Arche
Die Möglichkeit einer Verspätung war ihm bei diesen idealen Wetterverhältnissen gar nicht in den Sinn gekommen. War das Gerät einmal aktiviert, konnte es nicht mehr abgeschaltet werden. Sollte der Flieger zurück aufs Vorfeld rollen, würde er es irgendwie wieder an sich bringen müssen. Nur, anfassen konnte er es jetzt nicht mehr. Hilflos sah er zu dem wartenden Flugzeug und machte das Einzige, was ihm übrig blieb. Er betete. Aufs Lenkrad gestützt, betete er mit geschlossenen Augen und gefalteten Händen inbrünstig um Erfolg für seine Mission. Gott würde ihn nicht im Stich lassen. Sein Glaube würde stärker sein als alle Hindernisse.

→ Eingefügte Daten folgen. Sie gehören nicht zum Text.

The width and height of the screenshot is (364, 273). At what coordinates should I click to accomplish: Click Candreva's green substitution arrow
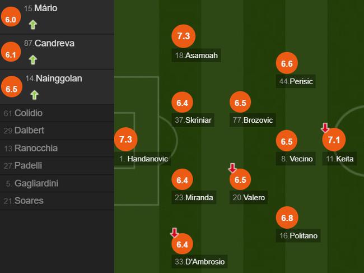click(33, 60)
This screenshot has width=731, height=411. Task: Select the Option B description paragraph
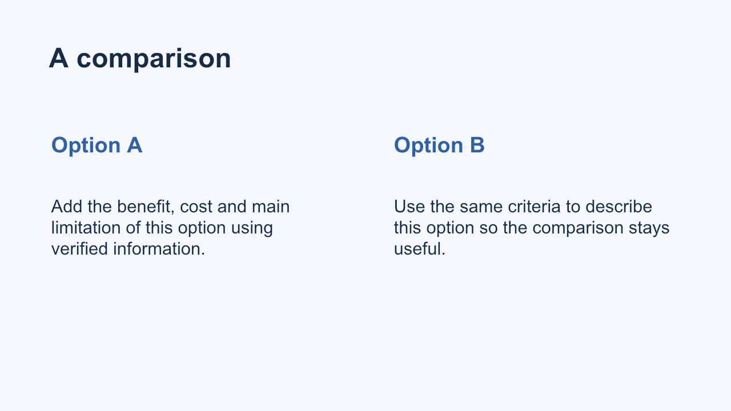point(532,228)
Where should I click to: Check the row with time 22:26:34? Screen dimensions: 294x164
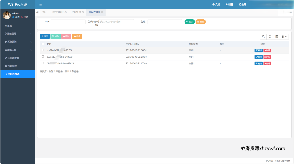click(43, 50)
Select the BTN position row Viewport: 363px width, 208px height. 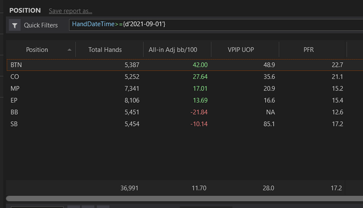[185, 65]
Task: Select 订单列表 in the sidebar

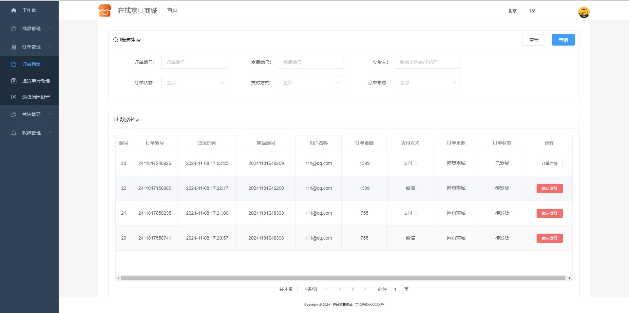Action: click(31, 64)
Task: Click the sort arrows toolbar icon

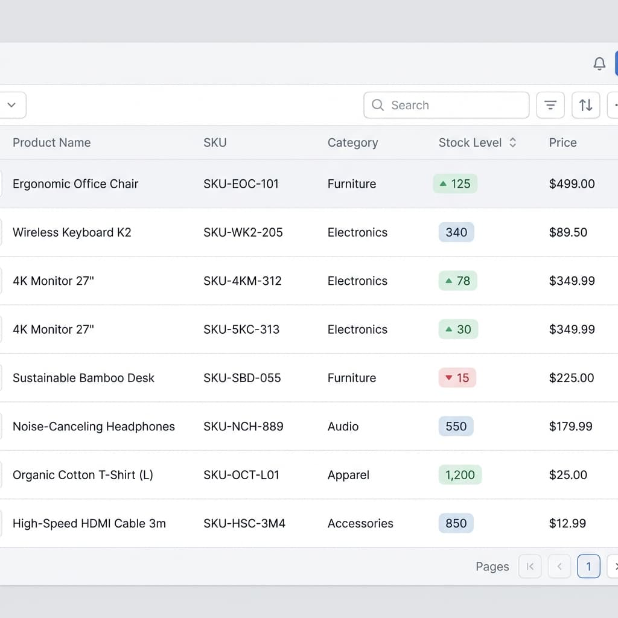Action: point(585,104)
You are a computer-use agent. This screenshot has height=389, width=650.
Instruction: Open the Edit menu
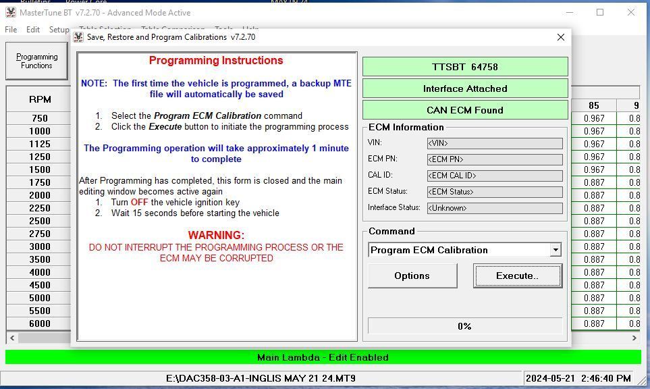point(33,30)
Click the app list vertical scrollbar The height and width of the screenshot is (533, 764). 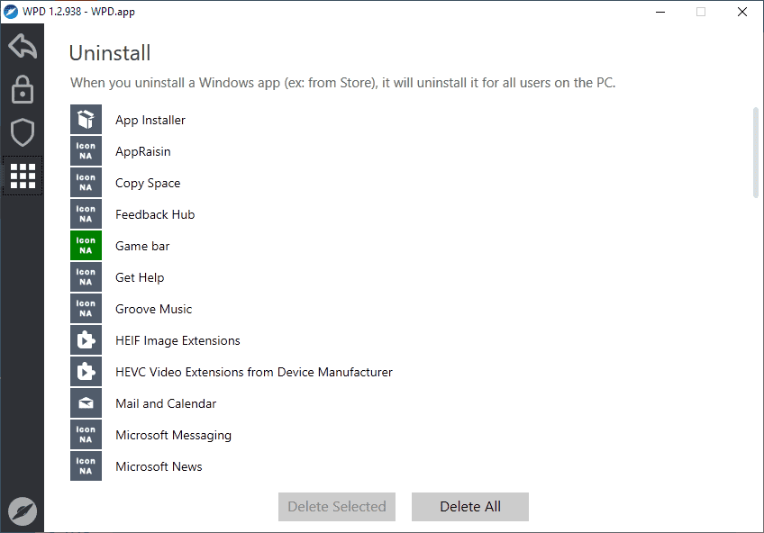pos(756,152)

Schon sein ganzes Leben lang wusste Cutter, dass es ihm bestimmt war, einem höheren Zweck zu dienen. Nach seiner Entlassung aus der Armee hatte er die gute Sache endlich gefunden und sich ihr mit Leib und Seele verschrieben. Seine militärische Ausbildung konnte er nun für die Durchführung des göttlichen Plans einsetzen. Die Ungläubigen mochten das, was er im Namen einer besseren Zukunft tat, vielleicht barbarisch nennen, aber seine Seele war rein. Der Zweck heiligte die Mittel.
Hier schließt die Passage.